WHAT THE EXERCISE ASKS :: Copy each of the records exactly.

DATA UNDER STUDY ::
Start of Block

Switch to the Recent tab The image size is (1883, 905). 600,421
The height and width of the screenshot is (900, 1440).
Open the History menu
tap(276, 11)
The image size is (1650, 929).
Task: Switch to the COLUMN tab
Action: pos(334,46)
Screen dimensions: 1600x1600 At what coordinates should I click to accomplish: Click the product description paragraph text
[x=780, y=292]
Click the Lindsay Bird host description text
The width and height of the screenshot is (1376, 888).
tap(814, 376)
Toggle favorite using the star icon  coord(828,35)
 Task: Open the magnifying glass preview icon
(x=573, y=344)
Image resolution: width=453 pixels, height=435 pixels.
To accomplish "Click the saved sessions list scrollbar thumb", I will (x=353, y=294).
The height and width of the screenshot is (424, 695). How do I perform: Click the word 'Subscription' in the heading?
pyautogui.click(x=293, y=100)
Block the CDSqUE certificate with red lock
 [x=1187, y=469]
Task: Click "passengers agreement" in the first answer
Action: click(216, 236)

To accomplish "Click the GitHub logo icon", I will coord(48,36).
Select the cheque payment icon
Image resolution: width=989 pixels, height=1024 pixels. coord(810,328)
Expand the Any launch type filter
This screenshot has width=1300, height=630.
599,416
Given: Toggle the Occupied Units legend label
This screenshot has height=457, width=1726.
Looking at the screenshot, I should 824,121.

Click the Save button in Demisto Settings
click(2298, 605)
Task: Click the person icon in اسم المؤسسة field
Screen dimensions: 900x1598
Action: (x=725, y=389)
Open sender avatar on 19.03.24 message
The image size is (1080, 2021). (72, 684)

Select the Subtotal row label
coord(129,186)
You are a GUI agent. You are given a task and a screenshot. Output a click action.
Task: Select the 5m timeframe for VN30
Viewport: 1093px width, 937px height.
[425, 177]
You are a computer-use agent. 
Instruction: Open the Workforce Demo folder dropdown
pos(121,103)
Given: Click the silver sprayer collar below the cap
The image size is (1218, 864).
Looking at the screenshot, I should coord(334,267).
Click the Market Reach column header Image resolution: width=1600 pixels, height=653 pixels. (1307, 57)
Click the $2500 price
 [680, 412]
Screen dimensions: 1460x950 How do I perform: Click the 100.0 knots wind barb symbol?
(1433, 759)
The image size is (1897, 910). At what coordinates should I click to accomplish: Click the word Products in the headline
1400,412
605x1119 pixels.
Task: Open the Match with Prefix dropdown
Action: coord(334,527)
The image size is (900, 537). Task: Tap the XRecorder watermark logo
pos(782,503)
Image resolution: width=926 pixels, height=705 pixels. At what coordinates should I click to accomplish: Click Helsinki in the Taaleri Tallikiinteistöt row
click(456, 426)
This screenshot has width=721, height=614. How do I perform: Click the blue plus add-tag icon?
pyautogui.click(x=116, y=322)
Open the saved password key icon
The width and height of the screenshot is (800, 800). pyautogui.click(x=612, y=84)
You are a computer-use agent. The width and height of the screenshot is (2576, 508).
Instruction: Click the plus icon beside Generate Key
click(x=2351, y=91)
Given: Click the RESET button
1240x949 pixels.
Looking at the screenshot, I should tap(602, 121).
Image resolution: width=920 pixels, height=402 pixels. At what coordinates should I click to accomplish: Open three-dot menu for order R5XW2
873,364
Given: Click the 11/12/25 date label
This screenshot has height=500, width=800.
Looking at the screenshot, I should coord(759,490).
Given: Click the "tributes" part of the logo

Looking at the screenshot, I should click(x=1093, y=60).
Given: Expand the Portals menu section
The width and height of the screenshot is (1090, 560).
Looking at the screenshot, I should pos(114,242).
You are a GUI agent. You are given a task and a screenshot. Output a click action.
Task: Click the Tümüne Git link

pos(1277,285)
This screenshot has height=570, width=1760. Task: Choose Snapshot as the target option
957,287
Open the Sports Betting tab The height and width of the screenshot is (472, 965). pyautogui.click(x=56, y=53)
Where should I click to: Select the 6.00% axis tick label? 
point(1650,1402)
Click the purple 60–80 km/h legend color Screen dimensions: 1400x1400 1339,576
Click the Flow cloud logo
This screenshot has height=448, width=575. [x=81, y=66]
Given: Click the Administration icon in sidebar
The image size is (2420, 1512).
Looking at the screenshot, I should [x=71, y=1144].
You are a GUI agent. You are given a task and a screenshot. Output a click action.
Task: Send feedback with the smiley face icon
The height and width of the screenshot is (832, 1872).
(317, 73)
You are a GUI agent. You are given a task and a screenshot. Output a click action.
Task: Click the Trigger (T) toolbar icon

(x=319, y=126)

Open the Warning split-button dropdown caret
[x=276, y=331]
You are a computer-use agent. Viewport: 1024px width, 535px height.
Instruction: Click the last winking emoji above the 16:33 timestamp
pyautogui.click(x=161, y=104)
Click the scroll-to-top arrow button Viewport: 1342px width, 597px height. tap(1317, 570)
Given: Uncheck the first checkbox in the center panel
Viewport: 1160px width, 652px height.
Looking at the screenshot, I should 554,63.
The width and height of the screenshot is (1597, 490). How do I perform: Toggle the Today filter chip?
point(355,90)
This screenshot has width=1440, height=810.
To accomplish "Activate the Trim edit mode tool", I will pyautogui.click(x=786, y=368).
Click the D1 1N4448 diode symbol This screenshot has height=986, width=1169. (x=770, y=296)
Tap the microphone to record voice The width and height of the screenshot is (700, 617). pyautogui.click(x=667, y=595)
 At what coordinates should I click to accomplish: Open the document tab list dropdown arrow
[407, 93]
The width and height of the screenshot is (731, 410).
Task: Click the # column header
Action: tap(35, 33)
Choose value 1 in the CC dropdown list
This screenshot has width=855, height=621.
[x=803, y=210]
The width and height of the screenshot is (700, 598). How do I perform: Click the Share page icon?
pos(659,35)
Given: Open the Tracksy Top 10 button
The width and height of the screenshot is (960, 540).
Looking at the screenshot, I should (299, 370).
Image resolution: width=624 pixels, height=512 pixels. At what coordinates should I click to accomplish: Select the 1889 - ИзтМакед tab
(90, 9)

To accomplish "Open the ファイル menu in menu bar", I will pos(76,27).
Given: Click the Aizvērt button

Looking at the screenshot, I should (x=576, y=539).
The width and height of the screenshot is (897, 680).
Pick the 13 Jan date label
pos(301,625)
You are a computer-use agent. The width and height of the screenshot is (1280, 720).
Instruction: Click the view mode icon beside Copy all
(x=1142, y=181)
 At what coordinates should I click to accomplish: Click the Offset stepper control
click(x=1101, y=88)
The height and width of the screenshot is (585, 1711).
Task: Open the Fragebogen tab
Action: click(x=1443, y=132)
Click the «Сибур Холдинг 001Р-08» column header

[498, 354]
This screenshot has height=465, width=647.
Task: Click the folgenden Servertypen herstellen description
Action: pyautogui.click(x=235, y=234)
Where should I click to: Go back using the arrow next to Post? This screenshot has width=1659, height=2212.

End of Block

ANSWER TO THIS PROBLEM ::
Switch to the Recent tab The image size is (1883, 905). 600,421
The height and width of the screenshot is (900, 1440).
Open the History menu
tap(276, 11)
The image size is (1650, 929).
Task: Switch to the COLUMN tab
Action: pos(334,46)
Screen dimensions: 1600x1600 At what coordinates should I click to accomplish: Click the product description paragraph text
[x=780, y=292]
Click the Lindsay Bird host description text
The width and height of the screenshot is (1376, 888).
tap(814, 376)
Toggle favorite using the star icon  coord(828,35)
 Task: Open the magnifying glass preview icon
(x=573, y=344)
Image resolution: width=453 pixels, height=435 pixels.
To accomplish "Click the saved sessions list scrollbar thumb", I will (x=353, y=294).
The height and width of the screenshot is (424, 695). How do I perform: Click the word 'Subscription' in the heading?
pyautogui.click(x=293, y=100)
Block the CDSqUE certificate with red lock
 [x=1187, y=469]
Task: Click "passengers agreement" in the first answer
Action: click(216, 236)

To accomplish "Click the GitHub logo icon", I will coord(48,36).
Select the cheque payment icon
Image resolution: width=989 pixels, height=1024 pixels. coord(810,328)
Expand the Any launch type filter
This screenshot has width=1300, height=630.
599,416
Given: Toggle the Occupied Units legend label
This screenshot has height=457, width=1726.
Looking at the screenshot, I should 824,121.

Click the Save button in Demisto Settings
click(2298, 605)
Task: Click the person icon in اسم المؤسسة field
Screen dimensions: 900x1598
Action: (x=725, y=389)
Open sender avatar on 19.03.24 message
The image size is (1080, 2021). (72, 684)

Select the Subtotal row label
coord(129,186)
You are a GUI agent. You are given a task and a screenshot. Output a click action.
Task: Select the 5m timeframe for VN30
Viewport: 1093px width, 937px height.
[425, 177]
You are a computer-use agent. 
Instruction: Open the Workforce Demo folder dropdown
pos(121,103)
Given: Click the silver sprayer collar below the cap
The image size is (1218, 864).
Looking at the screenshot, I should coord(334,267).
Click the Market Reach column header Image resolution: width=1600 pixels, height=653 pixels. (1307, 57)
Click the $2500 price
 [680, 412]
Screen dimensions: 1460x950 How do I perform: Click the 100.0 knots wind barb symbol?
(1433, 759)
The image size is (1897, 910). At what coordinates should I click to accomplish: Click the word Products in the headline
1400,412
605x1119 pixels.
Task: Open the Match with Prefix dropdown
Action: coord(334,527)
The image size is (900, 537). Task: Tap the XRecorder watermark logo
pos(782,503)
Image resolution: width=926 pixels, height=705 pixels. At what coordinates should I click to accomplish: Click Helsinki in the Taaleri Tallikiinteistöt row
click(456, 426)
This screenshot has width=721, height=614. How do I perform: Click the blue plus add-tag icon?
pyautogui.click(x=116, y=322)
Open the saved password key icon
The width and height of the screenshot is (800, 800). pyautogui.click(x=612, y=84)
You are a computer-use agent. The width and height of the screenshot is (2576, 508).
Instruction: Click the plus icon beside Generate Key
click(x=2351, y=91)
Given: Click the RESET button
1240x949 pixels.
Looking at the screenshot, I should tap(602, 121).
Image resolution: width=920 pixels, height=402 pixels. At what coordinates should I click to accomplish: Open three-dot menu for order R5XW2
873,364
Given: Click the 11/12/25 date label
This screenshot has height=500, width=800.
Looking at the screenshot, I should coord(759,490).
Given: Click the "tributes" part of the logo

Looking at the screenshot, I should click(x=1093, y=60).
Given: Expand the Portals menu section
The width and height of the screenshot is (1090, 560).
Looking at the screenshot, I should pos(114,242).
You are a GUI agent. You are given a task and a screenshot. Output a click action.
Task: Click the Tümüne Git link

pos(1277,285)
This screenshot has height=570, width=1760. Task: Choose Snapshot as the target option
957,287
Open the Sports Betting tab The height and width of the screenshot is (472, 965). pyautogui.click(x=56, y=53)
Where should I click to: Select the 6.00% axis tick label? 
point(1650,1402)
Click the purple 60–80 km/h legend color Screen dimensions: 1400x1400 1339,576
Click the Flow cloud logo
This screenshot has height=448, width=575. [x=81, y=66]
Given: Click the Administration icon in sidebar
The image size is (2420, 1512).
Looking at the screenshot, I should [x=71, y=1144].
You are a GUI agent. You are given a task and a screenshot. Output a click action.
Task: Send feedback with the smiley face icon
The height and width of the screenshot is (832, 1872).
(317, 73)
You are a GUI agent. You are given a task and a screenshot. Output a click action.
Task: Click the Trigger (T) toolbar icon

(x=319, y=126)

Open the Warning split-button dropdown caret
[x=276, y=331]
You are a computer-use agent. Viewport: 1024px width, 535px height.
Instruction: Click the last winking emoji above the 16:33 timestamp
pyautogui.click(x=161, y=104)
Click the scroll-to-top arrow button Viewport: 1342px width, 597px height. tap(1317, 570)
Given: Uncheck the first checkbox in the center panel
Viewport: 1160px width, 652px height.
Looking at the screenshot, I should 554,63.
The width and height of the screenshot is (1597, 490). How do I perform: Toggle the Today filter chip?
point(355,90)
This screenshot has width=1440, height=810.
To accomplish "Activate the Trim edit mode tool", I will pyautogui.click(x=786, y=368).
Click the D1 1N4448 diode symbol This screenshot has height=986, width=1169. (x=770, y=296)
Tap the microphone to record voice The width and height of the screenshot is (700, 617). pyautogui.click(x=667, y=595)
 At what coordinates should I click to accomplish: Open the document tab list dropdown arrow
[407, 93]
The width and height of the screenshot is (731, 410).
Task: Click the # column header
Action: tap(35, 33)
Choose value 1 in the CC dropdown list
This screenshot has width=855, height=621.
[x=803, y=210]
The width and height of the screenshot is (700, 598). How do I perform: Click the Share page icon?
pos(659,35)
Given: Open the Tracksy Top 10 button
The width and height of the screenshot is (960, 540).
Looking at the screenshot, I should (299, 370).
Image resolution: width=624 pixels, height=512 pixels. At what coordinates should I click to accomplish: Select the 1889 - ИзтМакед tab
(90, 9)

To accomplish "Open the ファイル menu in menu bar", I will pos(76,27).
Given: Click the Aizvērt button

Looking at the screenshot, I should (x=576, y=539).
The width and height of the screenshot is (897, 680).
Pick the 13 Jan date label
pos(301,625)
You are a computer-use agent. The width and height of the screenshot is (1280, 720).
Instruction: Click the view mode icon beside Copy all
(x=1142, y=181)
 At what coordinates should I click to accomplish: Click the Offset stepper control
click(x=1101, y=88)
The height and width of the screenshot is (585, 1711).
Task: Open the Fragebogen tab
Action: click(x=1443, y=132)
Click the «Сибур Холдинг 001Р-08» column header

[498, 354]
This screenshot has height=465, width=647.
Task: Click the folgenden Servertypen herstellen description
Action: pyautogui.click(x=235, y=234)
Where should I click to: Go back using the arrow next to Post? This screenshot has width=1659, height=2212.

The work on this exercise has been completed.